It’s outdoor training time!

I’m thrilled that you recognise the benefits of taking exercise outdoors however, you may find this situation familiar:

You tie up your laces, zip up your jacket, pop in your ear phones and set off to give you heart body and mind a blast of fresh air and nature.

But half a mile into your route your enthusiasm and motivation is ebbing away…

Don’t take the short cut back! In order to maximise the benefits of taking your exercise outdoors you need to look to the features around you for inspiration and use natural and man-made objects and markers to create a dynamic training experience.

Before you know it, a steady jog has turned into a calorie blasting, muscle screaming work out! Get creative …


I used these obstacles on a recent outdoor run (yes it was somewhere warm and sunny but even more reason to exercise hard under cold, grey skies!) This was my work out:

Jog 1/2 mile

Hill sprints (approx. 80m): Sprint up ( head lifted, driving arms and legs)

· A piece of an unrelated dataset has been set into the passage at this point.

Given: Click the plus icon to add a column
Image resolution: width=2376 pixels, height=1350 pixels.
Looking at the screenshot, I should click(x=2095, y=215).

Walk back down to recover        Repeat X 6

Jog 1/2 mile

Each bench passed:   15 step ups with each leg, 15 decline press-ups (feet on bench, hands on the floor), 15 incline press-ups (feet on floor, hands on the bench, 15 tricep dips, 10 Bulgarian lunges ( back foot on the bench)

Jog 1/2 mile

Stair runs: Taking the steps one at a time as fast as possible, jog back down then straight away take them 2 at a time (pushing through the heel each time you push off a step) Repeat X 6

Jog1/2 mile

Picnic Tables: Step up , step down, incline press-up  x 8, Glute kick backs (step up then lift and squeeze back leg up to sky – hold on to table top) x 8 each leg, Crunches on the bench X 20, Russian twists (balancing bottom on the edge of the bench) X 15, Leg raises X 10

Cool down walk and stretches


Phew-That wasn’t just a jog in the park!